Dalam tumpuk pemerintahan, seorang kepala daerah yang mengajukan diri untuk cuti atau berhenti sementara dari jabatannya kepada pemerintah pusat, maka Menteri Dalam Negeri menyiapkan penggantinya yang merupakan birokrat di pemerintah daerah atau bahkan wakil bupati, termasuk ketika posisi bupati berada dalam masa transisi.
Menurut Staatsblad Nederlands Indie Nomor 81 Tahun 1828, Keresidenan Banten di Hindia Belanda terbagi atas tiga kabupaten, di antaranya Kabupaten Utara (bahasa Belanda: Noorderregentshap) yang meliputi Kabupaten Serang, Kabupaten Selatan yang meliputi Kabupaten Lebak, dan Kabupaten Barat, yaitu Kabupaten Caringin.
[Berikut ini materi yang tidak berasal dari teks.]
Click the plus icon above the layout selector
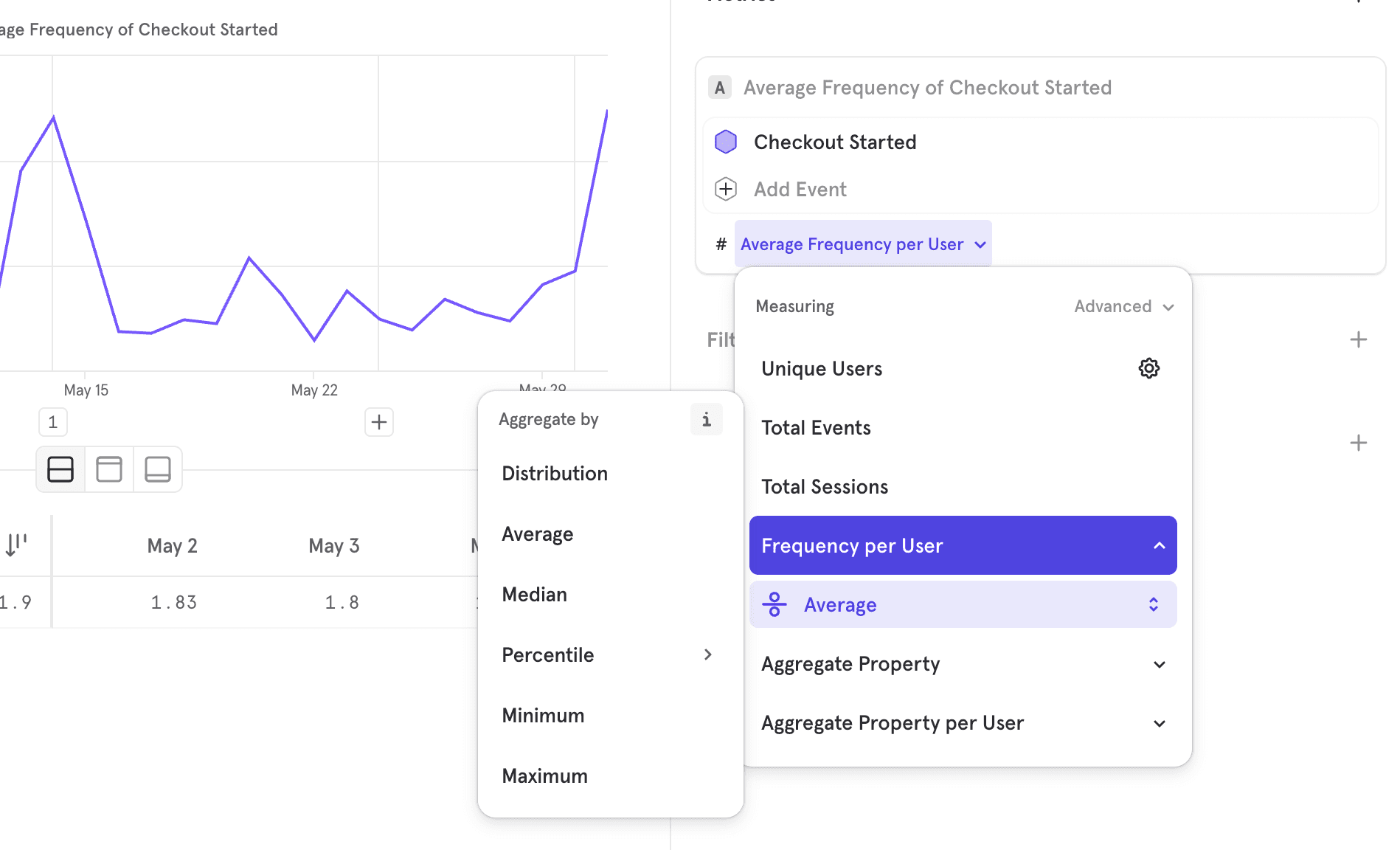[x=378, y=421]
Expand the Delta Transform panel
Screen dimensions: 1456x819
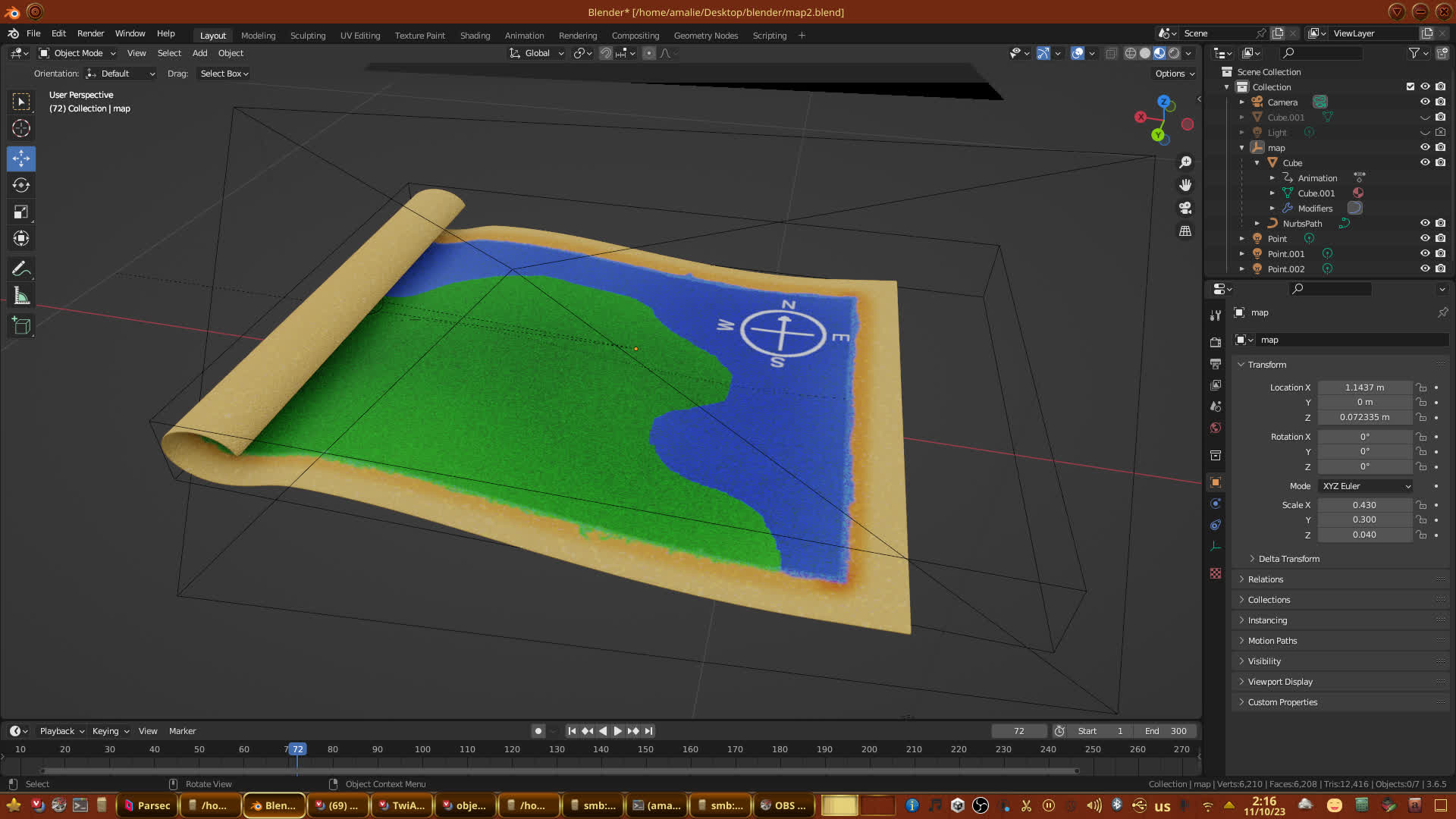coord(1288,559)
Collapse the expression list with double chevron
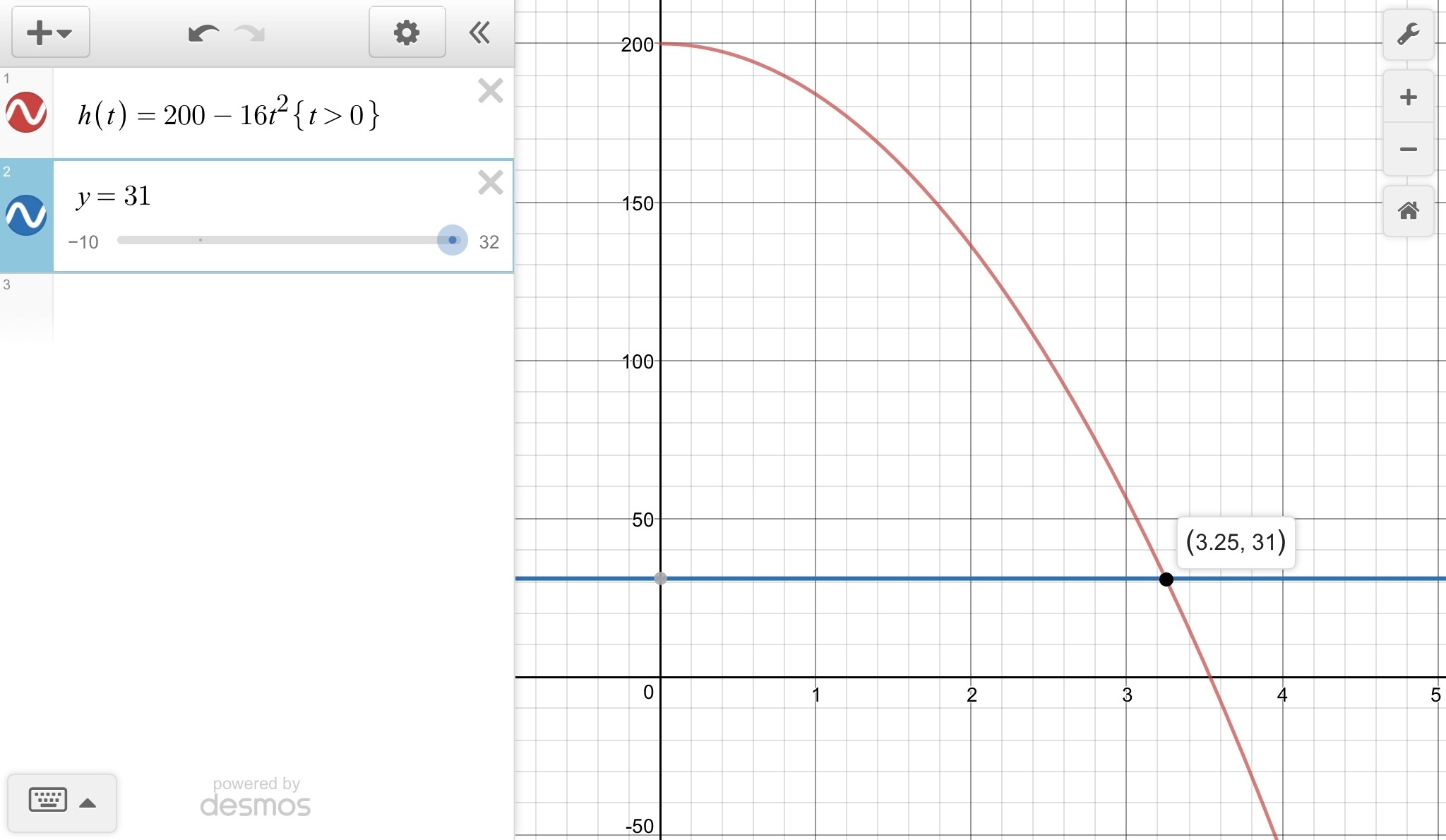The width and height of the screenshot is (1446, 840). point(479,32)
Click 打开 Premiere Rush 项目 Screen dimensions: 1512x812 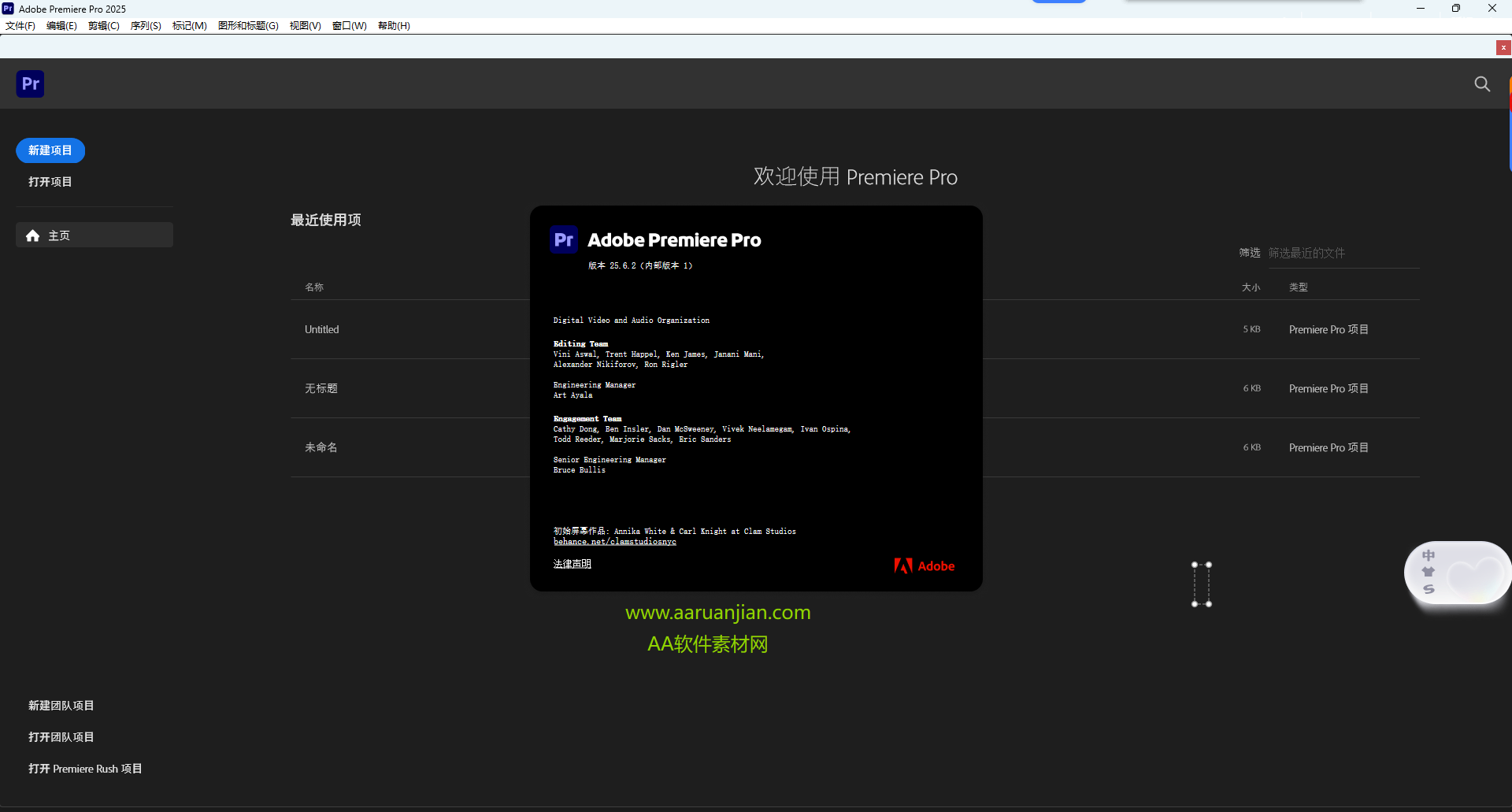pos(85,769)
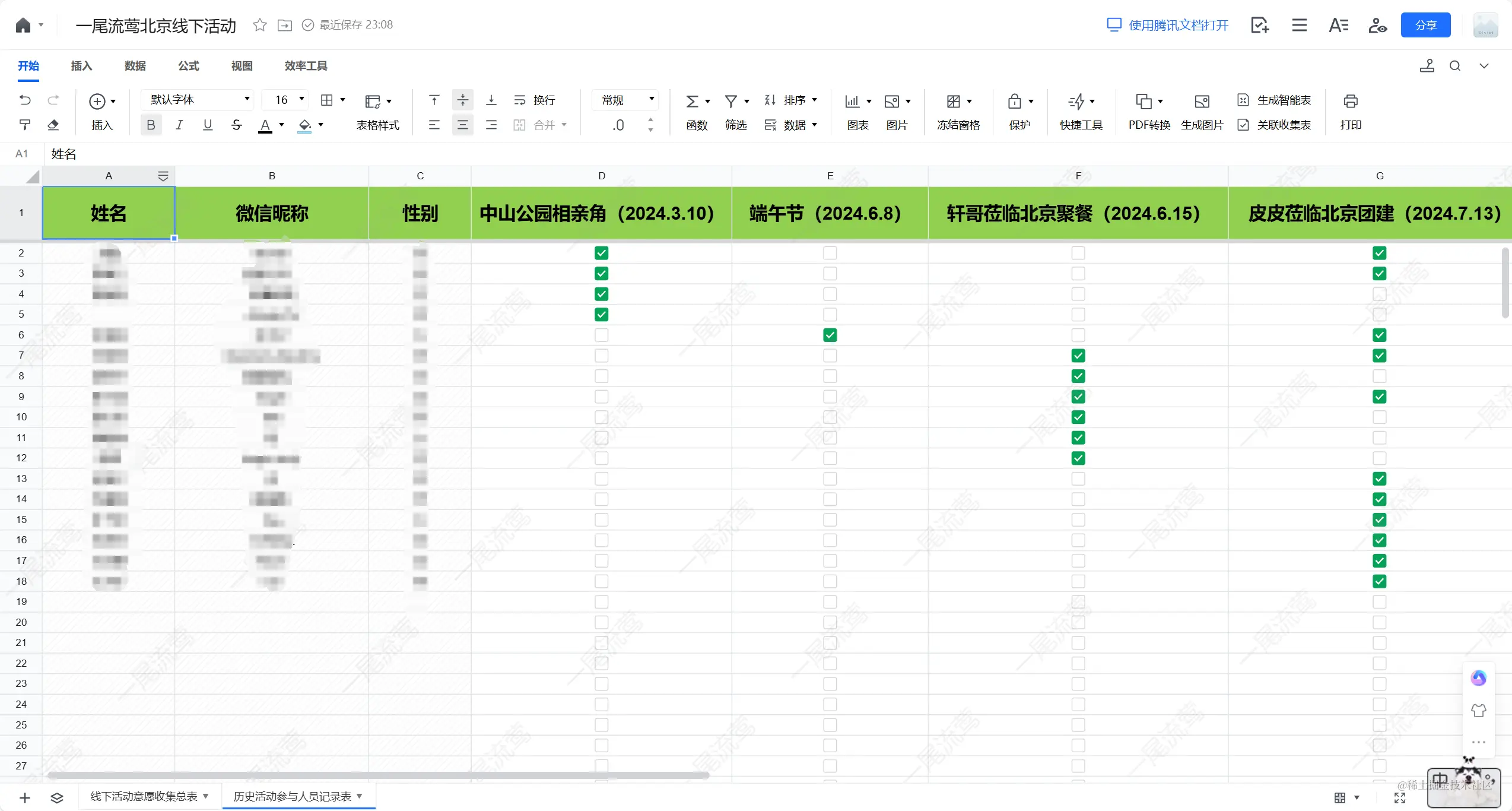
Task: Check row 13 轩哥莅临北京聚餐 checkbox
Action: [x=1078, y=479]
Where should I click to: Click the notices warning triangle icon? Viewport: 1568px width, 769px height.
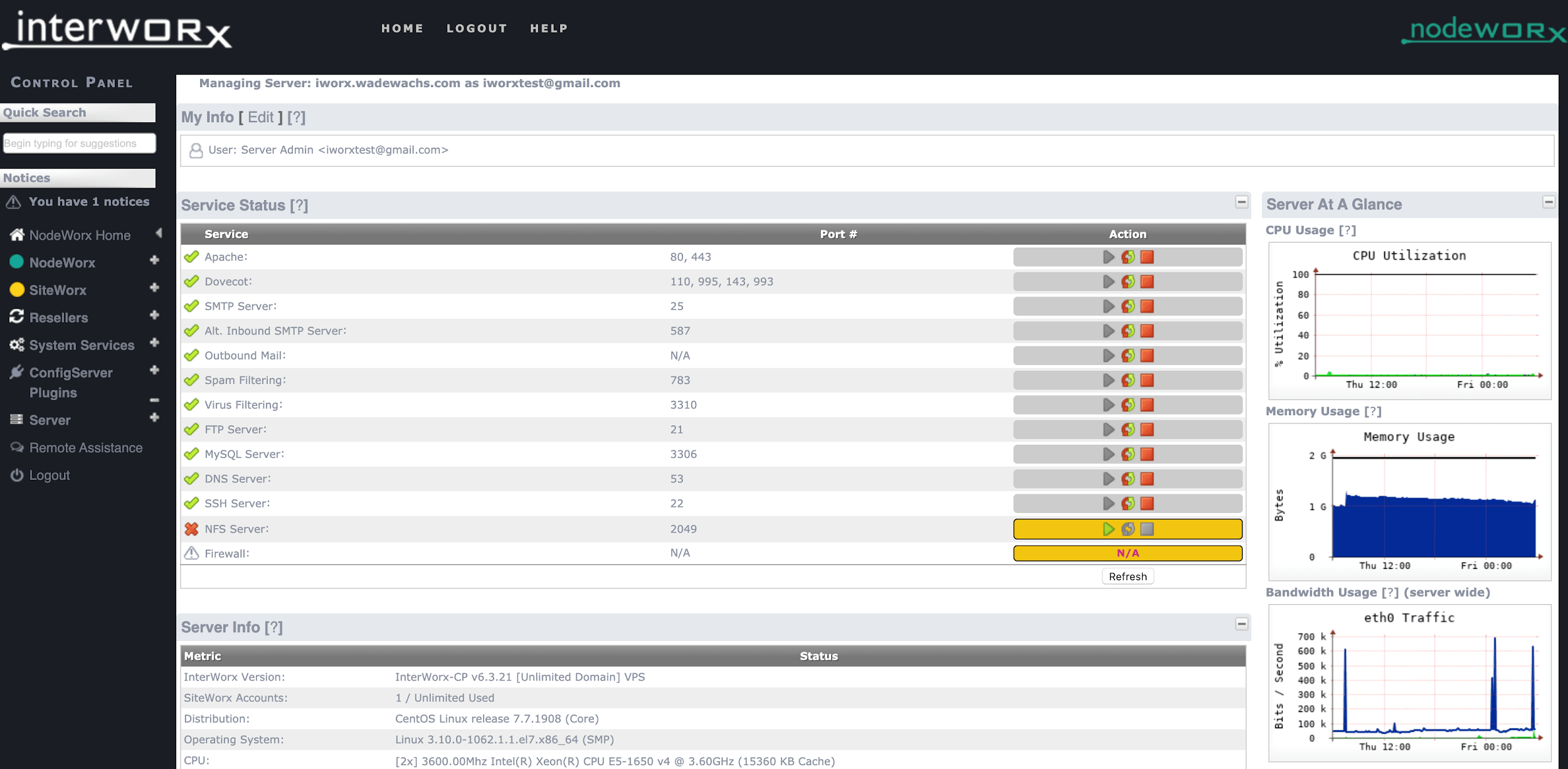13,201
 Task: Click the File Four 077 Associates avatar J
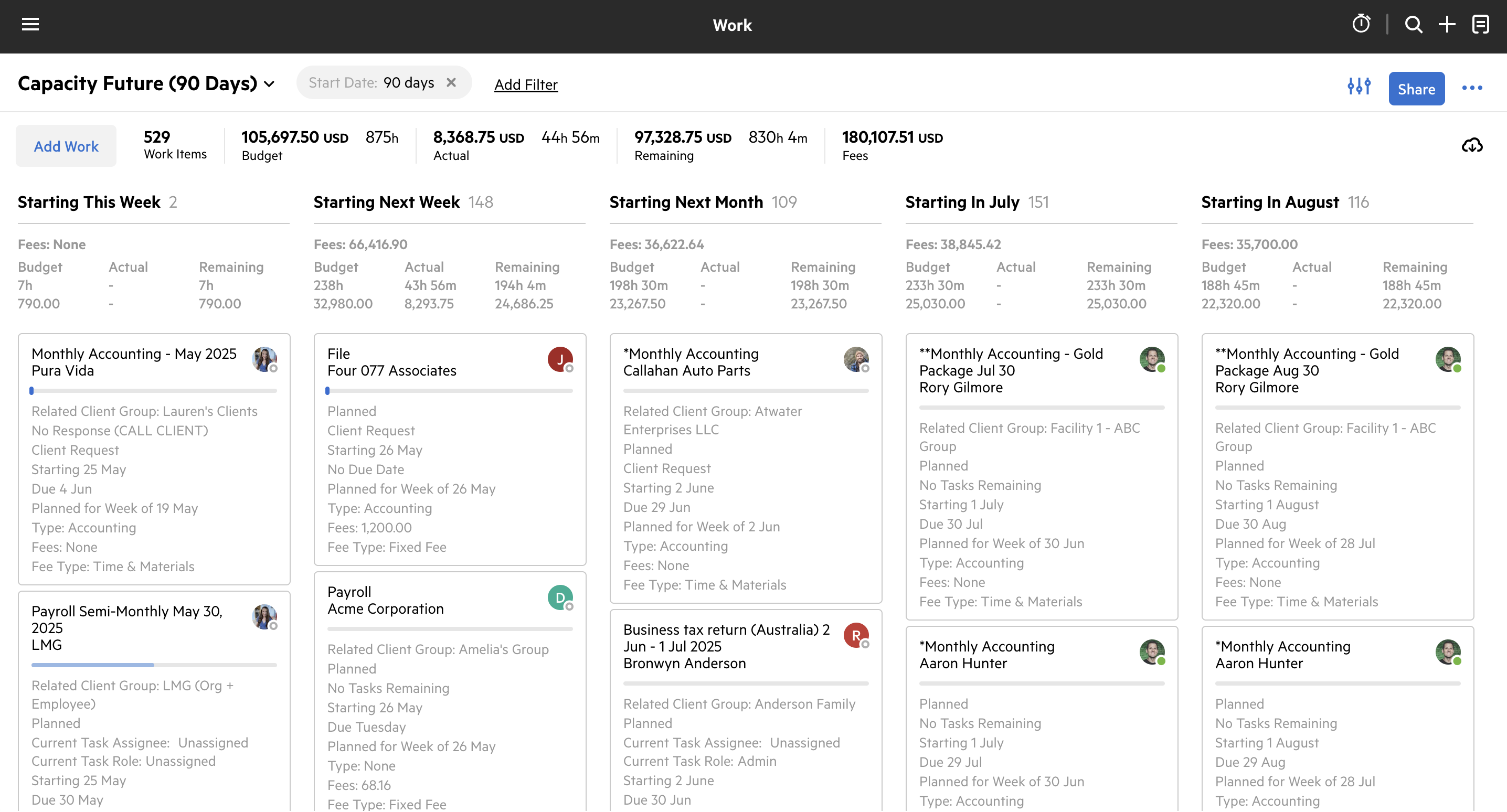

Selanjutnya memperhatikan Surat Keputusan Gubernur Jenderal Hindia Belanda tertanggal 24 November 1887 Np. 1/c tentang Batas Kota Serang dan Bagian Kota Pandeglang, Caringin, dan Lebak Pasal 29, 31, 33, 67c dan 131 Reglement (STBL Van Nederlanch India Tahun 1925 No. 380 LN. 1924 No. 74 Pasal 1) maka ditunjuk Kewedanaan Pandeglang, Menes, Caringin, dan Cibaliung. Bupati Caringin adalah Menak atau Priyayi Amtenar yang dipilih untuk bertanggung jawab dalam mengatur dan mengelola pemerintahan Kabupaten Caringin, sebagai bagian dari sistem penyelenggaraan pemerintahan daerah di Indonesia. Pemerintah kolonial merekrut banyak menak Sunda sebagai pegawai negeri. Mereka menjadi kepanjangan tangan pemerintah dalam berhubungan dengan rakyat.
Setelah VOC runtuh dan mewariskan sistem birokrasi yang berbelit, pemerintah kolonial mengubahnya menjadi sistem birokrasi modern. Namun, karena tidak semua pegawai negeri dapat diisi orang-orang Eropa yang jumlahnya sedikit, kaum bumiputra pun dilibatkan untuk menempati pos-pos yang lowong. Pemerintah kolonial mengangkat para menak atau priyayi sebagai pegawai negeri agar mudah menjangkau rakyat bawah. Para menak yang secara sosial dipandang lebih tinggi tentu akan lebih mudah mensosialisasikan program-program pemerintah.